Artifacts

Atomic Apes - Who owns culture?

4 min read — Jan 27, 2026

Who owns culture?

Let me define this, we are literally apes. Just a bunch of atoms stacked into bodies that like to think they matter, fighting over chunks of rock (sculptures) and metal (tools) and air (sound) and worms (fabric) and whatever else, and somehow we pretend it belongs to us.


Culture itself is just atoms arranged in patterns, and yet we try to put rules around it, say it’s ours or theirs, if it makes sense. We apes draw lines on the earth and call it ownership, as if a piece of crust can ever be claimed by one, as if pulling a rock out of the ground, carving it, painting it, shaping it into something that mattered to someone once somehow belongs to anyone now and forever.


Compared to the age of the universe, it’s all stardust, and yet here we are, trying to feel more special than another group of atoms by assigning meaning (humans are really just meaning seeking creatures), by creating rules, by saying that some ape gets to keep (be closer to) the culture and some other ape doesn’t.

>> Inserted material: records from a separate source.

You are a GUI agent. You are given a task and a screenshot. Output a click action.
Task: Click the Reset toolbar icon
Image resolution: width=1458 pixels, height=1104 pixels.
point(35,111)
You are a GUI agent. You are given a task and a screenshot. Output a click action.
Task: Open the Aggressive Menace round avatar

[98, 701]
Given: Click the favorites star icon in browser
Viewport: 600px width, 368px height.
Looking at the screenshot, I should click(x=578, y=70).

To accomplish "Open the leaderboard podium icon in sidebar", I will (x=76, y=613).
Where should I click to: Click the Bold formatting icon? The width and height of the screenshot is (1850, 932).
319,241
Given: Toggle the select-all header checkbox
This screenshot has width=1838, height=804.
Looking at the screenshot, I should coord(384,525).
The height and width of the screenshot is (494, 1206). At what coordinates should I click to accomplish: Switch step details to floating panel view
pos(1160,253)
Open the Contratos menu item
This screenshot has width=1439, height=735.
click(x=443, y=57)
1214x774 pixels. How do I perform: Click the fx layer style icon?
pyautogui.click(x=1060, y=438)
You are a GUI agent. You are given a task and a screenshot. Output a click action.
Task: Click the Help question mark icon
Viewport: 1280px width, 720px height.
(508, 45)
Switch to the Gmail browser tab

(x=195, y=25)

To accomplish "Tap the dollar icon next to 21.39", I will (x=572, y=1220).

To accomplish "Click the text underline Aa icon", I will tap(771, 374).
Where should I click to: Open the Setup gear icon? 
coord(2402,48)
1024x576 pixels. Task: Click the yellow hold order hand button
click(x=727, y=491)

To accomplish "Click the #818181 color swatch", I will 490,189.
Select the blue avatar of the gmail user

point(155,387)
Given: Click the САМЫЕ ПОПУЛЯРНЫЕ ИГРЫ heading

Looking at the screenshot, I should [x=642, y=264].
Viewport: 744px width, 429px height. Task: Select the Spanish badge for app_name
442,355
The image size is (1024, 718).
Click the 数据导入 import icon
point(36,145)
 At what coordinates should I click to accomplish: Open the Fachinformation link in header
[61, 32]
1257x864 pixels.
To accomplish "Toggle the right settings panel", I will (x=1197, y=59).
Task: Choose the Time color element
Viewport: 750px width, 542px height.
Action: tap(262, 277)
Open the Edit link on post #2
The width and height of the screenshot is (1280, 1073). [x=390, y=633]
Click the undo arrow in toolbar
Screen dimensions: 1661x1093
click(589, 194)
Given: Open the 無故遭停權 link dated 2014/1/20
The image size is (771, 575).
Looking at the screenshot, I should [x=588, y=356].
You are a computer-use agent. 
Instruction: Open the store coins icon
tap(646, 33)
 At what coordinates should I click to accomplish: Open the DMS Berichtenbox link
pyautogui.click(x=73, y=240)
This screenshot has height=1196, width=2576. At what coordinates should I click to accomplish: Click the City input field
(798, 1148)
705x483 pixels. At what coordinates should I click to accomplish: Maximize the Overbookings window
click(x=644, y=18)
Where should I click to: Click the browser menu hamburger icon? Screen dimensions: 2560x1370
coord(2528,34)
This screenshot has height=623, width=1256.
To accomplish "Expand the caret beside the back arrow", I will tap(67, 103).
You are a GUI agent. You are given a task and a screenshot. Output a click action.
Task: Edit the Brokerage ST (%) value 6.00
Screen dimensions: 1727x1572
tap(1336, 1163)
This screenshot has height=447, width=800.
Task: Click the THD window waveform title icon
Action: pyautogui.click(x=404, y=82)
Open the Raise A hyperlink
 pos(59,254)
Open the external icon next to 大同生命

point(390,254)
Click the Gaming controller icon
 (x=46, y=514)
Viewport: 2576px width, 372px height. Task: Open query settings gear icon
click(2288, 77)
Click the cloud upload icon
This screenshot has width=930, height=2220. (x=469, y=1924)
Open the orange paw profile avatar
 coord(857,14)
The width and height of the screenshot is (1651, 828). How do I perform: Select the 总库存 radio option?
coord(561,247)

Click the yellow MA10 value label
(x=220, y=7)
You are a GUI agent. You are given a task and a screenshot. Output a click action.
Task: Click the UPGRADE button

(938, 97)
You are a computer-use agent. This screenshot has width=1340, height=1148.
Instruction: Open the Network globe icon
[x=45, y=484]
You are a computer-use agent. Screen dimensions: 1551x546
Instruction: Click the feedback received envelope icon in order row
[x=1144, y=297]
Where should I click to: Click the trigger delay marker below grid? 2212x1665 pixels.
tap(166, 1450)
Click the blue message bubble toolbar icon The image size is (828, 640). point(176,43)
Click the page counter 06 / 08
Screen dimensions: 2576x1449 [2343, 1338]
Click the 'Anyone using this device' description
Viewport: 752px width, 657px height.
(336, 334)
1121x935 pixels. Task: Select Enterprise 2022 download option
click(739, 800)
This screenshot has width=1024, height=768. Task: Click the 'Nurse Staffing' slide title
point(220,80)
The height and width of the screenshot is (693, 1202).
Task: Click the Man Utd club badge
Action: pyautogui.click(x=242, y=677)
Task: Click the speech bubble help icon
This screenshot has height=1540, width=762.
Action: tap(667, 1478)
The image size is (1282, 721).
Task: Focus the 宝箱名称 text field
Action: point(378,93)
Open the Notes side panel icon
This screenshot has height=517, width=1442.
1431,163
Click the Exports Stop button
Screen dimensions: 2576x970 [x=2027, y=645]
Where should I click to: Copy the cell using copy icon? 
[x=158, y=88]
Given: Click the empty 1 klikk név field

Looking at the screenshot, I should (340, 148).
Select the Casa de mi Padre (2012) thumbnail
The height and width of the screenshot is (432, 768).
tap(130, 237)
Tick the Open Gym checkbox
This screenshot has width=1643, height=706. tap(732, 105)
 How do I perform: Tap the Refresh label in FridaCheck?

The point I’m trying to make is that nobody owns culture. But if anyone did, it belongs with the ape who created it, and the future ones closest genetically related. For the one (or ones) who poured 180°C heat, labor, H2O and NaCl, and life into moving, shaping, carving, digging, sweating over it until it existed as more than just atoms, it belongs to them.


Although ownership is a social construct, creation is real. The act itself carries weight.


The people who just transport it, protect it, move it to a museum thousands of years later…those still work, but they do not outweigh the original creation, energy, or the thought. Even if moving or keeping a piece meant preventing it from ruin, the first act, the original hands that touched it, that is the ownership that matters.

And when I say the people most genetically related, I mean the lineage that traces back to the creator ape. Often that becomes regional variants, the descendants who share the most direct biological connection to the ones who first made it. Those are the apes who inherit that culture in the deepest sense, because the story, the energy, the struggle all flows through them in ways no one else can really claim.


Culture in general is abstract as it exists only in the arrangement of atoms, in energy. However, genetic and ancestral continuity is as close to defined ownership as it gets.


And the argument that it belongs to the world is often just a convenient excuse. A way for people who didn’t do the work to keep the prize.
Because when you zoom in, we are all just stardust, temporary arrangements of atoms. So the only law that makes sense is the simplest one. We should let the atoms stay with the people and the land that shaped them. Let the energy and matter and the thought live where it started. They’ve been rocks for millions of years, art for thousands, and eventually they will return to stardust, and all of this, all of this claiming and arguing and ownership, is temporary.


But for now, for this moment, culture stays with the apes who made it. It belongs with the group that first gave it meaning.